De nombreux travaux insistent sur la relation de circularité entre contexte et situation (Bourdieu, 1984 ; Béguin et Clot, 2004 ; Giddens, 1987) considérant que si le contexte agit sur l’individu, la réciproque est également vraie. Le contexte a un impact sur les conduites individuelles et par son adaptation, l’acteur crée du contexte. Contexte et situation offrent ainsi à l’acteur des opportunités d’exercer des compétences d’ajustement, d’adaptation, de contextualisation qui sont à la fois le produit de contraintes contextuelles et d’un passé incorporé mais aussi de créations singulières qui s’émancipent de ces contraintes du fait de la réflexivité, de l’intentionnalité ou encore de la rationalité́ stratégique des acteurs.

Il s’agit donc bien de s’intéresser à des opérations de contextualisation et non à des contextes figés (Lahire, 2012). La contextualisation a été longuement définie dans la littérature sociologique (Lahire, 2012) mais également didactique : « prise en compte active des contextes dans le tissage concret des pratiques didactiques » selon Blanchet (2009), « ensemble de processus transpositionnels » pour Delcroix, Forissier et Anciaux (2013) ou encore « ensemble des relations interactives entre l’enseignant et le contexte en cours d’action » d’après Marcel (2002). Tous s’accordent pour dire que la contextualisation s’apparente à un processus qui aide à mieux comprendre les liens dynamiques entre contraintes contextuelles et action en situation, entre action conjointe de l’enseignant / des enlevés et éléments de contexte.

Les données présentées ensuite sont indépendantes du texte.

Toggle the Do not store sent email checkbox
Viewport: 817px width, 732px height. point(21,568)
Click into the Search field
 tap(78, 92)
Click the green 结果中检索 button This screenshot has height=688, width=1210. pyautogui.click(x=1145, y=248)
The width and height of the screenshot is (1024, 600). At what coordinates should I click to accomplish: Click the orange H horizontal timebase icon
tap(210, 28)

Ce processus de contextualisation s’opérationnalise dans des gestes professionnels qui prennent en considération la diversité des contextes. Brière-Guenoun et Musard (2012) en font une caractéristique première des gestes professionnels qu’elles décrivent comme « ancrés dans les pratiques » et révélateurs des « façons dont l’enseignant définit, interprète et s’adapte au contexte pour concevoir et conduire son enseignement in situ ». Finalement, on peut dire que le travail de contextualisation de l’enseignant relève d’une compétence à articuler différentes échelles de contexte pour comprendre et agir sur l’activité des élèves ; d’une certaine manière il s’agit d’une compétence à jouer sur les conditions de possibilité de la situation d’enseignement pour construire cette dernière. La « contextualisation didactique » consiste à mettre en lien des éléments de contexte et de situation autour de la médiation de savoirs à enseigner et à apprendre.

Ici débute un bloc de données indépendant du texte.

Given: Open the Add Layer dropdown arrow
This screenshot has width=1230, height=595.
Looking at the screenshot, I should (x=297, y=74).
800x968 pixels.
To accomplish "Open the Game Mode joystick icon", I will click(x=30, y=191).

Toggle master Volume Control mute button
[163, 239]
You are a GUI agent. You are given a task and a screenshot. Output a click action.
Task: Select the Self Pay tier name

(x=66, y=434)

Les contributions de ce numéro thématique visent à interroger les formes prises par ce processus, à en comprendre les évolutions, à en identifier les leviers et les résistances au sein de contextes variés dans différentes disciplines d’enseignement, en milieux variés, à différents moments du cursus scolaire, etc.

Nous invitons les chercheurs et les intervenants du champ de l’Éducation Physique et Sportive, et plus largement des sciences de l’éducation, à participer par leur production à réfléchir aux conditions de mise en lien entre gestes professionnels et contextes.

Références bibliographiques

Béguin, P. et Clot, Y. (2004). L’Action située dans le développement de l’activité [en ligne]. @activités, volume 1, 2. Consulté le 15 mars 2006 : http://www.activites.org/.

Blanchet, P. (2009). Contextualisation didactique : de quoi parle-t-on ? Le français à l’université, 2. Consulté le 10 juin 2010 : http://www.bulletin.auf.org/IMG/pdf_Journal_AUF_14-2-3.pdf

Bourdieu, P. (1984). Questions de sociologie. Paris : Les Editions de Minuit.

Brière-Guenoun, F. et Musard, M. (2012). Analyse didactique des gestes professionnels d’étudiants stagiaires en éducation physique et sportive. Revue des sciences de l'éducation 38(2), 255-454.

Delcroix, A., Forissier, T., & Anciaux, F. (2013). Vers un cadre d’analyse opérationnel des phénomènes de contextualisation didactique. Dans F. Anciaux, T. Forissier et LF. Prudent, Contextualisations didactiques (pp. 141-188). Paris : L’harmattan.

Giddens, A., (1987). La Constitution de la société-Éléments de la théorie de la structuration. Paris : PUF. (Édition originale : 1984).

Lahire, B. (2012). Monde pluriel. Paris : Seuil.

Marcel, J. F. (2002). Le concept de contextualisation : un instrument pour l'étude des pratiques enseignantes. Revue française de pédagogie, 138, 103-113.